In contrast to the global unit, this unit is about problems starting from somewhere and perturbing it by a little bit. For example, in a greedy algorithm, if I want a set $S$ of size at least 100 with a certain property, I can imagine starting with $S$ empty and then grabbing things to add to $S$ while trying to avoid bad-ness (whatever that means for the current problem). It's then enough to prove I don't get stuck at any point. Most of the problems in this unit will have a similar algorithmic feeling.

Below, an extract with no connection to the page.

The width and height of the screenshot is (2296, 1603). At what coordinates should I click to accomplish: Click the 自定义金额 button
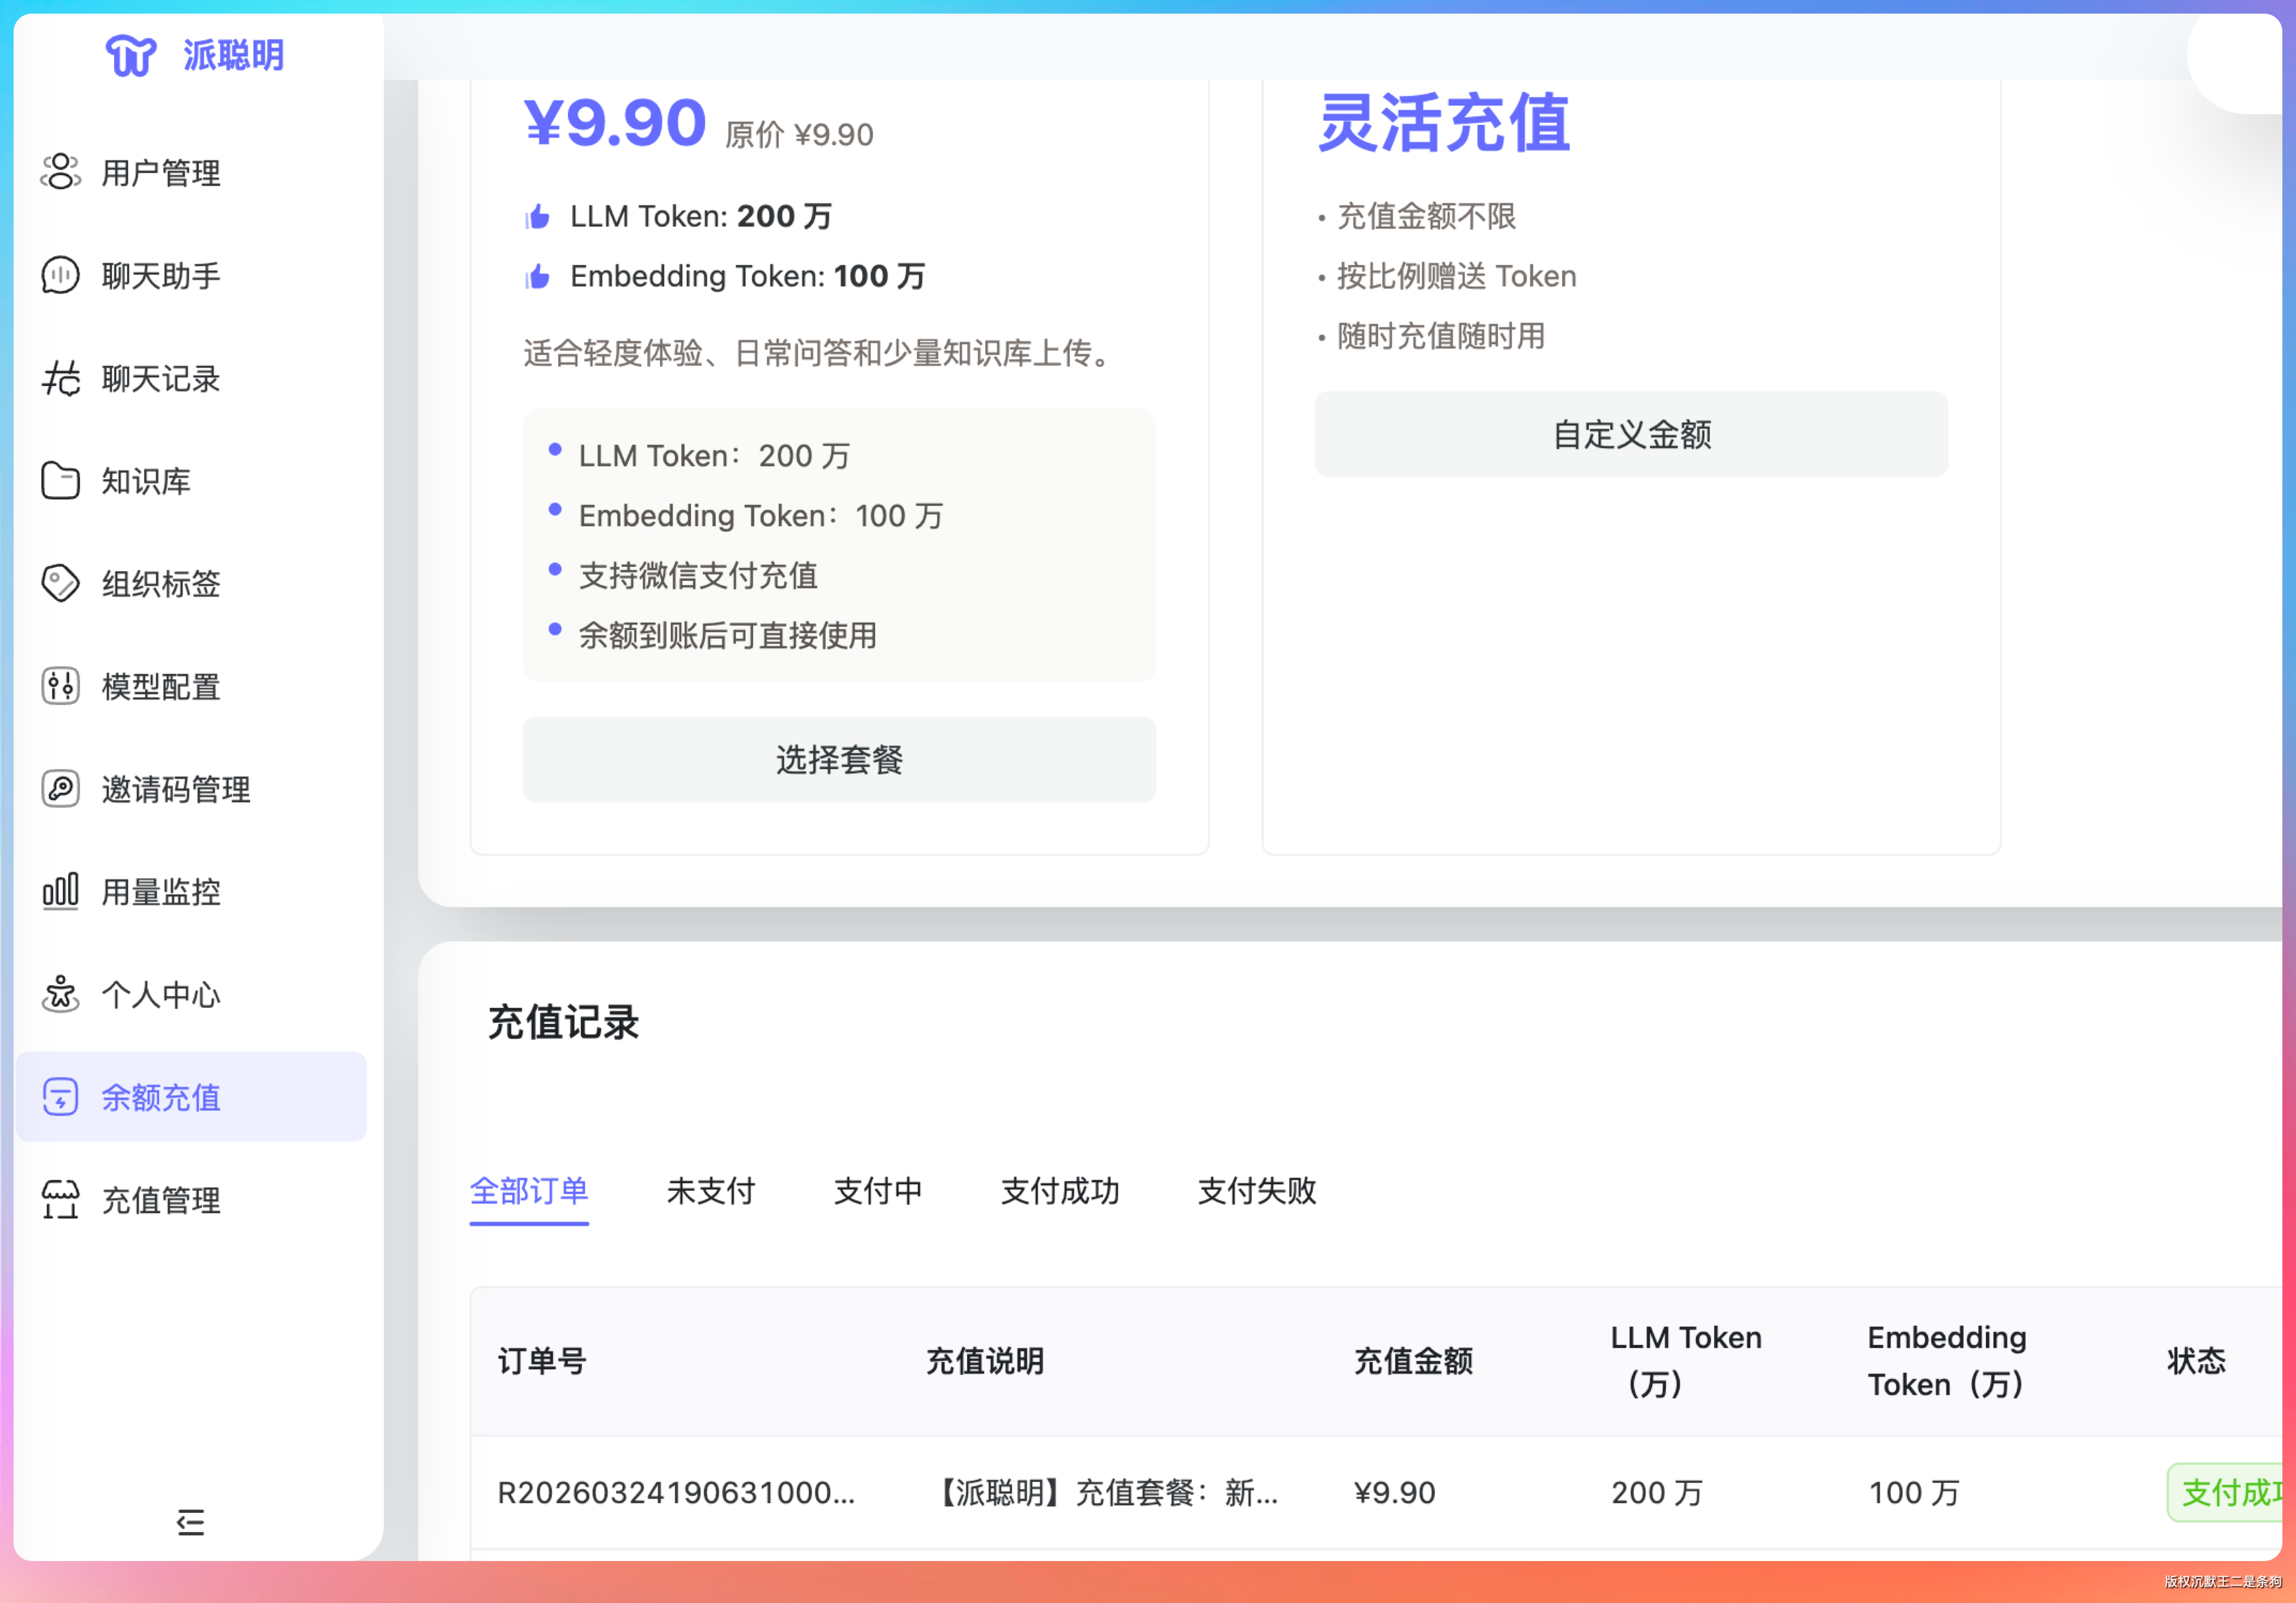tap(1631, 434)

Local is about zooming into a small portion of a problem. This includes things like smoothing and making perturbations. Very often, local solutions are based on algorithms (which are based on heuristics). When we are lazy, we use the algo-extremal duality and write shorter solutions by considering an extremal object (which usually correspond to the last step of our algorithm). You may need a “global” quantity that shows you are making progress. e.g., if you want to improve the grade that you see in your report card, you use the greedy strategy “focus on the subject that you got the least marks in”. But due to this, you are getting some marks lesser in other subjects that you earlier got. To justify that you are performing better, you show your mom that your aggregate marks are increasing.
Philosophy
The problem is usually symmetric: all the parts (a.k.a. protagonists) tend to be similar. There are two main lines of thought. The first one:
- Let me do something that makes partial progress towards the problem. (e.g., you want to choose a bunch of points, so you start by choosing any point).
- You then analyze how many choices remain after your initial choice (e.g., maybe the problem tells you that three or more points shouldn't be collinear. That may reduce your possible choices).
- You repeat until stuck (RUST).
We may call the last strategy as “expand your tiny world”. The second line of thought is:
- Wow, some cases of this problem are really easy.
- Can I “push” (or perturb) the other cases so that they become like these easy cases?
This line of thought typically needs you to think of a way to perturb the problem that preserves the properties of the problem (so, au fond, similar to circular optimization). We call this approach “just fix it”.
Notable Problems
- Putnam 2016 A5: iconic portrayal of “expand your tiny world”. Don't be too quick to click, you need some group theory to understand the problem.
- HMMT 2018 T6: required problem in the DCW version. Rather than “expand your tiny world”, this is more like “watch your tiny world expand”.
- MP4G 2010: good example of an extremal solution motivated by greedy algorithmic heuristics.
- Russia 2004: Somewhat different in flavor than rest of the problems. This is like the first line of the intro, literally - zoom into a tiny portion.
- USA TST 2017: A five pointer on DCW and a very nice portrayal of local philosophy indeed.